So many of us are not from here. So many of us are from, in fact, many places, including here. This week’s poem gives voice to that condition.
Samaa Abdurraqib spent most of her life in the Midwest among, she writes, “first buckeyes and then badgers.” She lives in Portland and travels all across the state for work and for pleasure.
The Fly-Over
By Samaa Abdurraqib
If you were to ask me where I’m from
I wouldn’t tell it straight.
I’d piece together a story
of ellipses, dashes, and bent arrows.
I have never known how to be of a place.
I flew over the Midwest last week.
Land that raised me.
Bright with the lights of Friday night.
Racism ornamental, like lawn jockeys.
Land of wide open earnestness.
I peered from an altitude, wondering
whose river lies there?
whose sprawling, level acreage?
whose water tower? whose subdivision?
My heart – a still muscle behind ribs.
But soon,
A comforting familiarity blossoms.
First in my belly,
Spreading outward to my limbs.
In an instant, I am smitten.
Expanse of my former homeland.
Flatness –
Like the unfolding of a map.
Flatness –
Like the phonetic of the middle “a”.
Squares of variegated green
spreading out from the center
like a meditation.
This is where my feet took root.
I belong to this land.
In a week’s time, I am traveling east,
back to the land where I live.
It is night. I am craning my neck
in search of the tides that map my breath.

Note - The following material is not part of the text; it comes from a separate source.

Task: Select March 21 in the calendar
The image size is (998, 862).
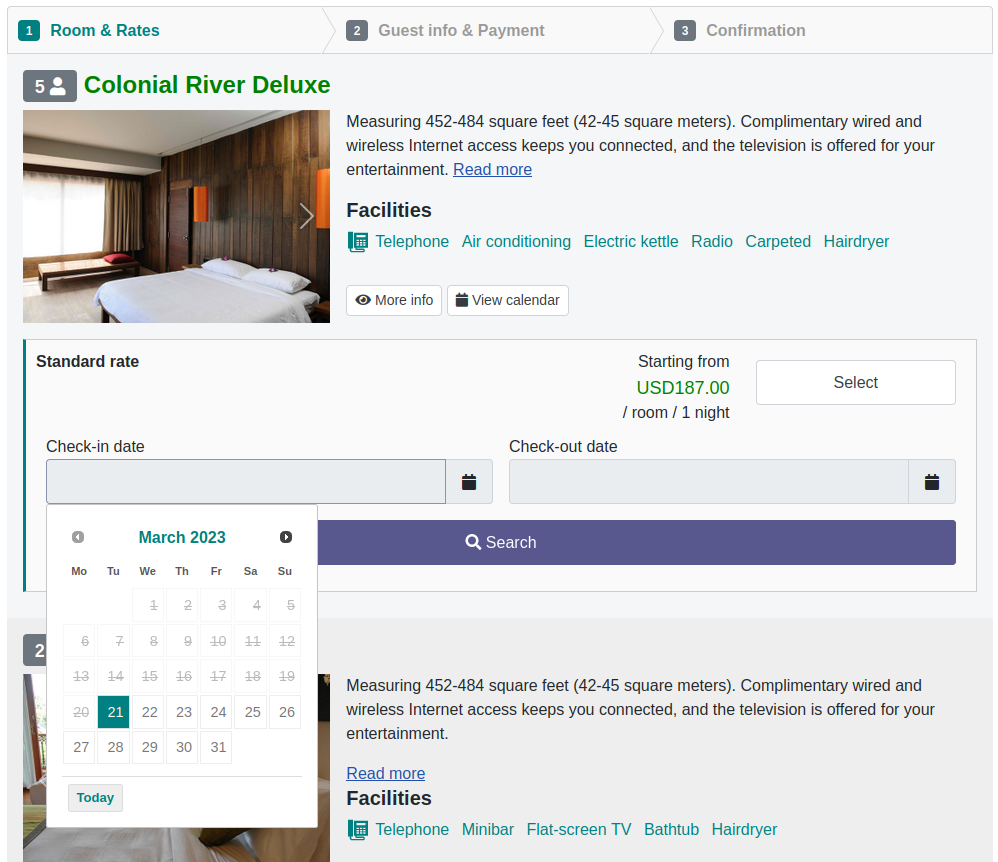Action: (115, 713)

The lights cease at a curve,
and we are propelled into an expanse of darkness.
My shoulders settle,
And I am home.
Gibson Fay-LeBlanc is poet who lives in Portland. Deep Water: Maine Poems is produced in collaboration with the Maine Writers & Publishers Alliance. Poem copyright © 2018 Samaa Abdurraqib. It appears here by permission of the author. For an archive of all the poems that have appeared in this column, go to www.pressherald.com/tag/deep-water.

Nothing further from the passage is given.